(Task goal) Please count the lines below that contain the word "after", and reply with the number alone.

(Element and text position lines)

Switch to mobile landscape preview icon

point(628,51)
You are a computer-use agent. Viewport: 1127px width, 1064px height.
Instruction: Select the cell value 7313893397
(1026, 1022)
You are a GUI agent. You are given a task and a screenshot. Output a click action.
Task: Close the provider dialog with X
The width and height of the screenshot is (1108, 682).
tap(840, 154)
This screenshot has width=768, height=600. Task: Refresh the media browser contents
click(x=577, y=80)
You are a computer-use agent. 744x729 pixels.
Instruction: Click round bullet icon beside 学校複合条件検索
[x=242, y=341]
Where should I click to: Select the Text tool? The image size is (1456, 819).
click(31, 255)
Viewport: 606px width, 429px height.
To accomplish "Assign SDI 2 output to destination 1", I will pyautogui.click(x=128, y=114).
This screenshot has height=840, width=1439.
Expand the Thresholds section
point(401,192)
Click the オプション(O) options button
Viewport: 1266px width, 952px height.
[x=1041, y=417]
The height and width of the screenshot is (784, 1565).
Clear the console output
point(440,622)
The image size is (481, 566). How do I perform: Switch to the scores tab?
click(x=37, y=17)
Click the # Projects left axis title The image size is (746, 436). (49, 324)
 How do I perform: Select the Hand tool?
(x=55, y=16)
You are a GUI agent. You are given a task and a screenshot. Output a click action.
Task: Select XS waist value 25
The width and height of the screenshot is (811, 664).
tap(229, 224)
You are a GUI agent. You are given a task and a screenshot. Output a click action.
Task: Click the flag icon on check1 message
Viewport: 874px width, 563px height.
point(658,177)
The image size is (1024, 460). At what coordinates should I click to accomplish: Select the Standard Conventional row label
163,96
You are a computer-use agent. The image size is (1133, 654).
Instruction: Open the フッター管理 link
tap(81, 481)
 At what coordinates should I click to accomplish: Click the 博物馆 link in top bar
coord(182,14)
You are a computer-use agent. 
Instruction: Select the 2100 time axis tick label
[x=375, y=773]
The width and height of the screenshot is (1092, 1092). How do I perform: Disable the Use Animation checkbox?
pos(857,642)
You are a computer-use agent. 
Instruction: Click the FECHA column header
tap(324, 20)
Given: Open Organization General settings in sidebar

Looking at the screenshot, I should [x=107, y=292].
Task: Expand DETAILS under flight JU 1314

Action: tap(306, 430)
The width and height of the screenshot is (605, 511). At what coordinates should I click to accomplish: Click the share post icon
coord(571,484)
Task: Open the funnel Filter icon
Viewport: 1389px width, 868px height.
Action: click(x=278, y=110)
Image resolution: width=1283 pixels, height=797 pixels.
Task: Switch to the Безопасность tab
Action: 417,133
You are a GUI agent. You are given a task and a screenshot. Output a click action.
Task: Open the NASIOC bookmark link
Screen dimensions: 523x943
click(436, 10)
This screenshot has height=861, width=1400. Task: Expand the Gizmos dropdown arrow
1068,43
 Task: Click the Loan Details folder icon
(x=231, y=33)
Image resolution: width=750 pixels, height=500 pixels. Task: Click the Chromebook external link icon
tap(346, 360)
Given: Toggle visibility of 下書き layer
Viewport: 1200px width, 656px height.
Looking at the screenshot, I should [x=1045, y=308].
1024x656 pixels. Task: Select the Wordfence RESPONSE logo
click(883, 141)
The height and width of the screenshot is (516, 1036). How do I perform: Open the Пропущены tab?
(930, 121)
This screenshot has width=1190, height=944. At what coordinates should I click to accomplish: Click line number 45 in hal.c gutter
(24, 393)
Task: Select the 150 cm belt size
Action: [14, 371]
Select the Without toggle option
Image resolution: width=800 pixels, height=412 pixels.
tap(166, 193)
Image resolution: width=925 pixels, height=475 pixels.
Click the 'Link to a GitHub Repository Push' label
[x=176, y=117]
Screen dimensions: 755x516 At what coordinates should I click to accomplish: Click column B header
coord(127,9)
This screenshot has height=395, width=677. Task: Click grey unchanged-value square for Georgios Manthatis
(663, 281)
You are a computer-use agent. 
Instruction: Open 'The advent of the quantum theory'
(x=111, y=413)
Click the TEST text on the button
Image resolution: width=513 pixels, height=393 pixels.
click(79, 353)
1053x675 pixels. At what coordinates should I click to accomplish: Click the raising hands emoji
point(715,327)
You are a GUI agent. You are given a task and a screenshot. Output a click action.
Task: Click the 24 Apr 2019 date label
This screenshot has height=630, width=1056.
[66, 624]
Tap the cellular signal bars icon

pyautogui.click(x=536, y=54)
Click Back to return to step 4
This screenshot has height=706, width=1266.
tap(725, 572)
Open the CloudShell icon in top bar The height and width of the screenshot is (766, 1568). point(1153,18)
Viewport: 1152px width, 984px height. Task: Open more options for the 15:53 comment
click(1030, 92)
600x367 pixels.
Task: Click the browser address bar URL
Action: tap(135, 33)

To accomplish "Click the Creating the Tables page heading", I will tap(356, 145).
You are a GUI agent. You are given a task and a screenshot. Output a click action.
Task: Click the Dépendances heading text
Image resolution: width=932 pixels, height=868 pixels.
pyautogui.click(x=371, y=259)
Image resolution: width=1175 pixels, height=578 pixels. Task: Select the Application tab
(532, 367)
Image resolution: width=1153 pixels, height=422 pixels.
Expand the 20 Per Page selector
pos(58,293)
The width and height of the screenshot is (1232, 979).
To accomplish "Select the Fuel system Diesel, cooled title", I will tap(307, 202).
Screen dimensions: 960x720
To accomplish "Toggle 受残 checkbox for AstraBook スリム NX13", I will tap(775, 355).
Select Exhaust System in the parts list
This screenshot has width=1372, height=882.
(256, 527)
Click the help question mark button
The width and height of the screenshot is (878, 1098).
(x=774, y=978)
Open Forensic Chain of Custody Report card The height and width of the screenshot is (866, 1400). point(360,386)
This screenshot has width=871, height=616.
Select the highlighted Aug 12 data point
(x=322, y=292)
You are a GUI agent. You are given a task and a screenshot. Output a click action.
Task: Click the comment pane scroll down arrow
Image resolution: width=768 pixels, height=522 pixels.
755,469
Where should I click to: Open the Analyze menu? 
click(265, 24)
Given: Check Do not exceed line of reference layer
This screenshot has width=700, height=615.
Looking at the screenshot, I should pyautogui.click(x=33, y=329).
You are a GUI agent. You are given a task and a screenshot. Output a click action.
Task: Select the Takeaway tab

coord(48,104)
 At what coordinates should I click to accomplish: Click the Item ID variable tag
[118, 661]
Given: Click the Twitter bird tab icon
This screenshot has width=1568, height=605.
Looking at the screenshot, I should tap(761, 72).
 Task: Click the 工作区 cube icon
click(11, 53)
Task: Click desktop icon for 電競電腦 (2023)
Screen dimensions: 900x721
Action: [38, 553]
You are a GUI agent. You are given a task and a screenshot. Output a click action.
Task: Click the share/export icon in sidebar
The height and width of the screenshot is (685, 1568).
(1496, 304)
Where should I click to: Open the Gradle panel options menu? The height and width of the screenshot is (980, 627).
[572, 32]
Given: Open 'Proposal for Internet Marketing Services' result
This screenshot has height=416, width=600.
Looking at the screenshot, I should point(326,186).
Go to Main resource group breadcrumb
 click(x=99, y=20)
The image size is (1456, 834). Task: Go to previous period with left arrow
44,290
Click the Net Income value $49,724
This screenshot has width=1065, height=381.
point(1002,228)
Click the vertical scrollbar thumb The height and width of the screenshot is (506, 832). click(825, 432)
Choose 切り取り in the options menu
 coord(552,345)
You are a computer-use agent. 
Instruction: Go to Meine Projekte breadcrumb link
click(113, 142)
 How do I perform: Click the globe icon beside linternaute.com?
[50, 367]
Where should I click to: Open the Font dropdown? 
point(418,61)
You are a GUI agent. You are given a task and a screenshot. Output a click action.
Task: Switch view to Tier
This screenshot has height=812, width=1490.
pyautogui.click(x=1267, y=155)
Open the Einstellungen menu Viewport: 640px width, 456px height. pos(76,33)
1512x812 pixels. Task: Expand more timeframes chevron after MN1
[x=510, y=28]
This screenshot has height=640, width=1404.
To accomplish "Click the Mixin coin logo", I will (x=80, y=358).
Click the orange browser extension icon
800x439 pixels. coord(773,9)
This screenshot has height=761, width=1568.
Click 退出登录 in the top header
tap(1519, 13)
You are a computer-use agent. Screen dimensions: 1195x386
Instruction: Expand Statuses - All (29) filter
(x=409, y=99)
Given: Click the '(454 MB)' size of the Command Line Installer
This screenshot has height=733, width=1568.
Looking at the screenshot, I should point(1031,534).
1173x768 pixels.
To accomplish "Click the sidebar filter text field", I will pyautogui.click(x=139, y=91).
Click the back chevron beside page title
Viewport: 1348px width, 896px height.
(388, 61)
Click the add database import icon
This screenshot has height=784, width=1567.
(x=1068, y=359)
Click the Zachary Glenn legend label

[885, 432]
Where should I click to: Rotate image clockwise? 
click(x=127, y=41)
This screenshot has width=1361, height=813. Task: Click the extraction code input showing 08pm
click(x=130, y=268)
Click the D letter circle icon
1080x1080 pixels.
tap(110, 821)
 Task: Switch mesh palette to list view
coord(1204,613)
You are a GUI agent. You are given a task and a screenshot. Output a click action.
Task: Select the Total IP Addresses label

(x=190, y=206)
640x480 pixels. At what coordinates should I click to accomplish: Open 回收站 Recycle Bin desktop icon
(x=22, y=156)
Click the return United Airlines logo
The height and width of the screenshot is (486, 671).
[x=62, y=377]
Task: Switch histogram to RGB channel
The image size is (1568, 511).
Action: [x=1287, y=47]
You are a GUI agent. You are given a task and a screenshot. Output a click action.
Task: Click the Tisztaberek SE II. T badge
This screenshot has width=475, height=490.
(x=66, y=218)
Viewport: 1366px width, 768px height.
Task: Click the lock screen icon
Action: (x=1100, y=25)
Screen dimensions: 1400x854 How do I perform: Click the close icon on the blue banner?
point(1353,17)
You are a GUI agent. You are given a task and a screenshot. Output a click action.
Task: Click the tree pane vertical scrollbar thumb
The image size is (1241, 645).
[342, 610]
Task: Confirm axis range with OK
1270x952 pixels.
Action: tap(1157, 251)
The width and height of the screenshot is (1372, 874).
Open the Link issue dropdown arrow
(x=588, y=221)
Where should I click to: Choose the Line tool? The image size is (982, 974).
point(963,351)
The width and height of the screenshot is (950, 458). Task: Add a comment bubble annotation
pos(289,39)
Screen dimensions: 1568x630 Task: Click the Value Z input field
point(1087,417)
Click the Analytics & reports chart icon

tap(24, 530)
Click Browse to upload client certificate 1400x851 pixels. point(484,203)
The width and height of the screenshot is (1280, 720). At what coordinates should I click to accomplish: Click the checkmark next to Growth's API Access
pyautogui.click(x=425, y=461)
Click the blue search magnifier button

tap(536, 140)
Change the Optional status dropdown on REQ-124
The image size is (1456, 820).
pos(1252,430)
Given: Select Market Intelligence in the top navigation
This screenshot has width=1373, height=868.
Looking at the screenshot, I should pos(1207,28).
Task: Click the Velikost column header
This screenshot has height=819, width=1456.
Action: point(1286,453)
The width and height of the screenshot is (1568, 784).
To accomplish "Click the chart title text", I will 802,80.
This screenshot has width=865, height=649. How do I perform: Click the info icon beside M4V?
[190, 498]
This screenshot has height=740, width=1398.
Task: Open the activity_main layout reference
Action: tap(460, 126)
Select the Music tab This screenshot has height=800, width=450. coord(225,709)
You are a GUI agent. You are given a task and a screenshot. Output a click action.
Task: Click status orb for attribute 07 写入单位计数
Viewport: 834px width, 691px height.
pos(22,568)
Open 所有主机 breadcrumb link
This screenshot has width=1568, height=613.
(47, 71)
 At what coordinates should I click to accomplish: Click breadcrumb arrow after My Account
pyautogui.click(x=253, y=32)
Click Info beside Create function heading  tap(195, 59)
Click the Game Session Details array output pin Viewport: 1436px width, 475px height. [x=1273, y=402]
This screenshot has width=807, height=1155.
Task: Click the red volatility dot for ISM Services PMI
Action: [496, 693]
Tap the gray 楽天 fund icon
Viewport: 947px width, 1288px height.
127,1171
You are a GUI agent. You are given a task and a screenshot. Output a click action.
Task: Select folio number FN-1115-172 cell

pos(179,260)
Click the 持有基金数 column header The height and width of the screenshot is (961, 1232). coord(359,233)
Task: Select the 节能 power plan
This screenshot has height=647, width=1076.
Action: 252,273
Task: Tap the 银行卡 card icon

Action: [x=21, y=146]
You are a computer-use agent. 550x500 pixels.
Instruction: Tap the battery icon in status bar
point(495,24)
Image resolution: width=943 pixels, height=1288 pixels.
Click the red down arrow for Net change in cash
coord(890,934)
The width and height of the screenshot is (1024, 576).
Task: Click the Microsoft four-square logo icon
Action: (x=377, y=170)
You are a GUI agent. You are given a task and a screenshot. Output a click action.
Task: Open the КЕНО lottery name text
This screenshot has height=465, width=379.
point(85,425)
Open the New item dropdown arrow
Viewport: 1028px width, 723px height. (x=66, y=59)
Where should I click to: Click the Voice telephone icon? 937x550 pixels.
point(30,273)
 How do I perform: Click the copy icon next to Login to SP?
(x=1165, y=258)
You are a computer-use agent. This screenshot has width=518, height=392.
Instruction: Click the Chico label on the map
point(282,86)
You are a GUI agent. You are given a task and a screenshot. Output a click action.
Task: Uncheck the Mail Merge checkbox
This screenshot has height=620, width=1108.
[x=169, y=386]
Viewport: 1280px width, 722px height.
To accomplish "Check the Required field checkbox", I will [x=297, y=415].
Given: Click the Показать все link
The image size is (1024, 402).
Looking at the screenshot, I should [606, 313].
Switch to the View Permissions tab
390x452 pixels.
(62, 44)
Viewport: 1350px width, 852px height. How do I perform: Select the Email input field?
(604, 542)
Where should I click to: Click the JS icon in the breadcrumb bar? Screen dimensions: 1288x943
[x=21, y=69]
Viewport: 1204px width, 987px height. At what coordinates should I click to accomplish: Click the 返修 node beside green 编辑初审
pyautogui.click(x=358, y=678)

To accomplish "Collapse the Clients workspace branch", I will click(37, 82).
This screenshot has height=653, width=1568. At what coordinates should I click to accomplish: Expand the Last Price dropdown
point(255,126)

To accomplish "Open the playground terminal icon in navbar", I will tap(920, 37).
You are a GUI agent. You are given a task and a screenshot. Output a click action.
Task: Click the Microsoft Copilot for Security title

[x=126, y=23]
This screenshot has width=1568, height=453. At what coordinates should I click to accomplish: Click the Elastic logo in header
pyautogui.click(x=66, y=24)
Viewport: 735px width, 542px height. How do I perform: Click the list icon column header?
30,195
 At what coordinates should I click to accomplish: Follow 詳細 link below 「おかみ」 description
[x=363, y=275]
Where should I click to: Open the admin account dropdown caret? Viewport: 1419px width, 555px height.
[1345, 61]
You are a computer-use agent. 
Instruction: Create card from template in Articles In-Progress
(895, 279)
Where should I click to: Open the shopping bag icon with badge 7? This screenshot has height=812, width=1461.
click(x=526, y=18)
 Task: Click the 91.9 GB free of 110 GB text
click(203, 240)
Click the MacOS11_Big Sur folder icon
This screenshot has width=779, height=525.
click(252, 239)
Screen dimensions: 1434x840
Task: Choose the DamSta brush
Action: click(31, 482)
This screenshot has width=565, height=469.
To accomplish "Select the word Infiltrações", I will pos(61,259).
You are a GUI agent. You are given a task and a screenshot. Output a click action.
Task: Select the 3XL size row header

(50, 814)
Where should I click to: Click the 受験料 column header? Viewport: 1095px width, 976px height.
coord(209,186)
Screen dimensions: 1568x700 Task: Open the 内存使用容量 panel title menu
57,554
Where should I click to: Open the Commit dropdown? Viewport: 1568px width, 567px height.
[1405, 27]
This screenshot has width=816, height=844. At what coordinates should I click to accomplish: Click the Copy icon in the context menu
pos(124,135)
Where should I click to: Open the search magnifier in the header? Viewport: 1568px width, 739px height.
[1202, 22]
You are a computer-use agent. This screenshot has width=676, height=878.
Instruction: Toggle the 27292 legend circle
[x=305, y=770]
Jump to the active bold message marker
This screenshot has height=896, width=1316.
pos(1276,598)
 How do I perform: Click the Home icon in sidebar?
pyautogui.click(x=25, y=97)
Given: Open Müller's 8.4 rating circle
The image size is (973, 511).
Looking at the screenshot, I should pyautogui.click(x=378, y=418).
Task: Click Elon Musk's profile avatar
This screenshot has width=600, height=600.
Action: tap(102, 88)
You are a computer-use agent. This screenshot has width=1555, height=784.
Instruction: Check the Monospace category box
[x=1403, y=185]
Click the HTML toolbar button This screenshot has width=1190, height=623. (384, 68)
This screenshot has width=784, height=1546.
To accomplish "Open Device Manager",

(Response to the exercise) 2